Leituras - Herman Hesse | O último Verão de Klingsor

“(…) e se pude dar um sentido à minha existência, isso só foi possível através de uma inversão e uma introversão radicais, pela despedida de tudo o que conhecia até então, através de uma tentativa de me colocar entre os anjos.” (pág. 113)

Os primeiros anos do século XX edificaram o fim de um tempo, que tinha sido uma sociedade, que em muitos aspetos ainda procurava um sentido de harmonia, onde as possibilidades e os sonhos ainda tinham lugar. A incerteza e a dúvida, a degradação da vida humana, a anarquia e o caos nasceram amplamente no século XX, nas vésperas dos anos vinte de novecentos.

- _Itens armazenados_:
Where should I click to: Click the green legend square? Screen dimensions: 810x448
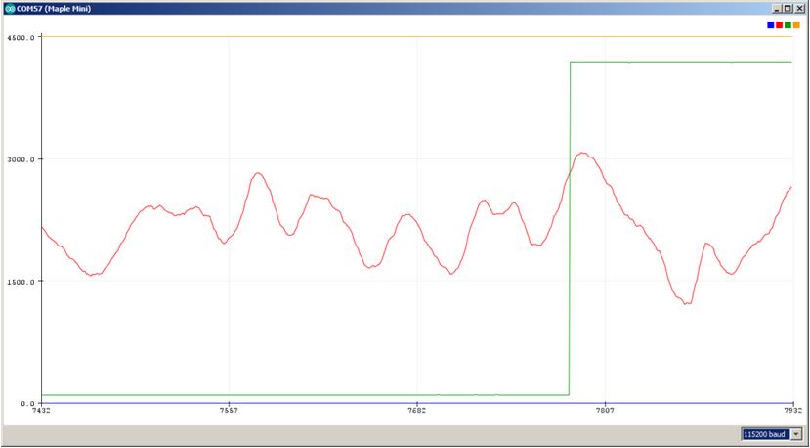pos(788,24)
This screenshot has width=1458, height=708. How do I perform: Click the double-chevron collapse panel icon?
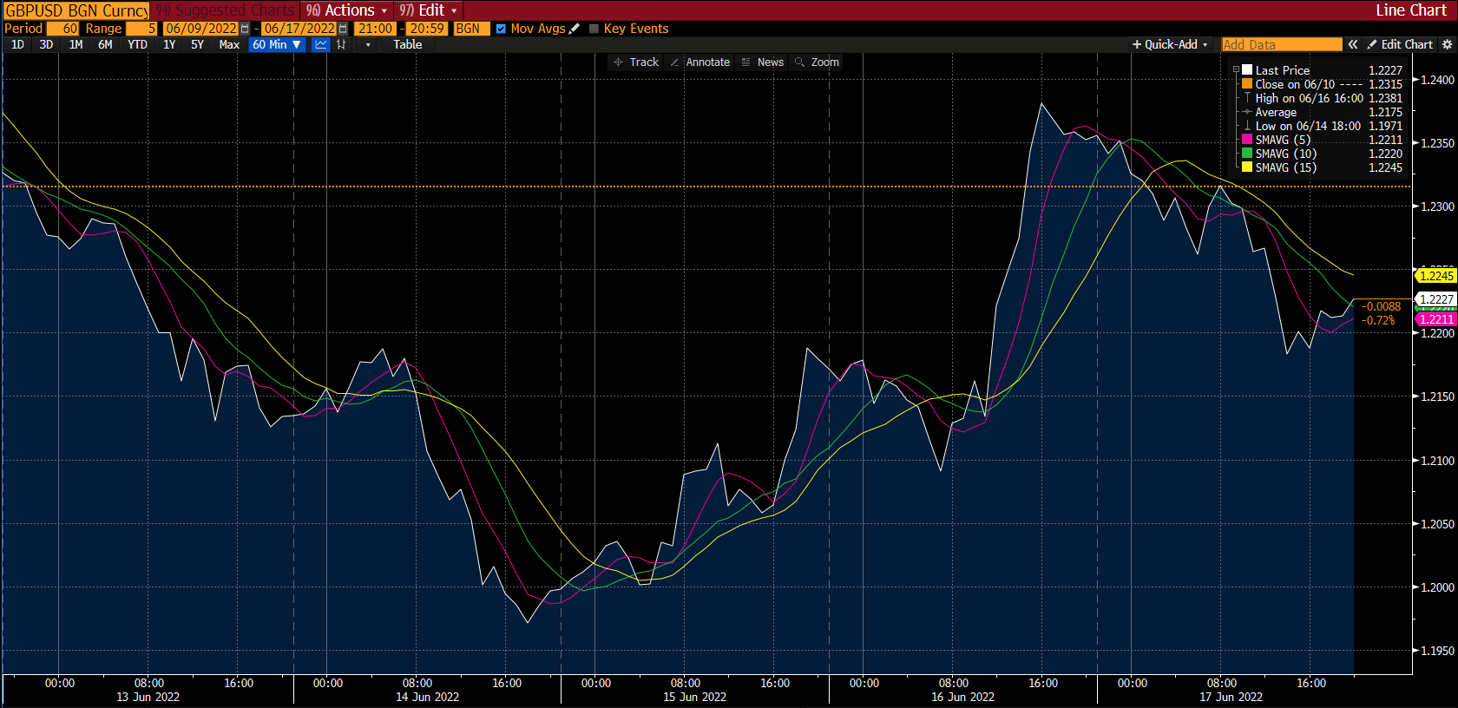[1352, 44]
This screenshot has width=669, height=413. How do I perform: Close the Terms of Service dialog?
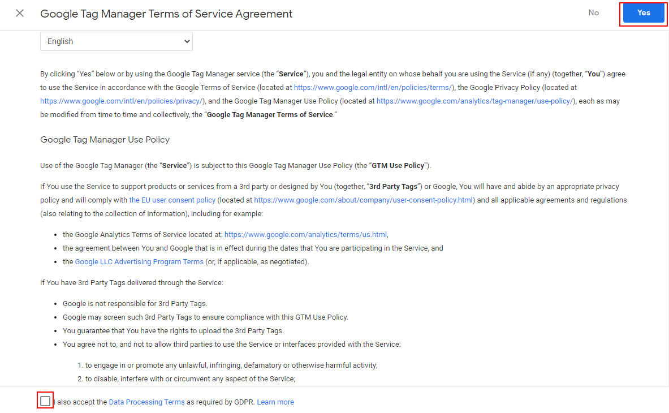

- _Tarefa proposta 1_: Segundo o excerto sobre *O último Verão de Klingsor*, quando nasceram amplamente a incerteza e a dúvida?
- _Tarefa proposta 2_: Transcreva do excerto sobre *O último Verão de Klingsor* o trecho que começa em “Os primeiros anos” e termina em “vinte de novecentos.”, incluindo ambos.

- _Resolução escrita 1_: No século XX, nas vésperas dos anos vinte de novecentos.

- _Resolução escrita 2_:
Os primeiros anos do século XX edificaram o fim de um tempo, que tinha sido uma sociedade, que em muitos aspetos ainda procurava um sentido de harmonia, onde as possibilidades e os sonhos ainda tinham lugar. A incerteza e a dúvida, a degradação da vida humana, a anarquia e o caos nasceram amplamente no século XX, nas vésperas dos anos vinte de novecentos.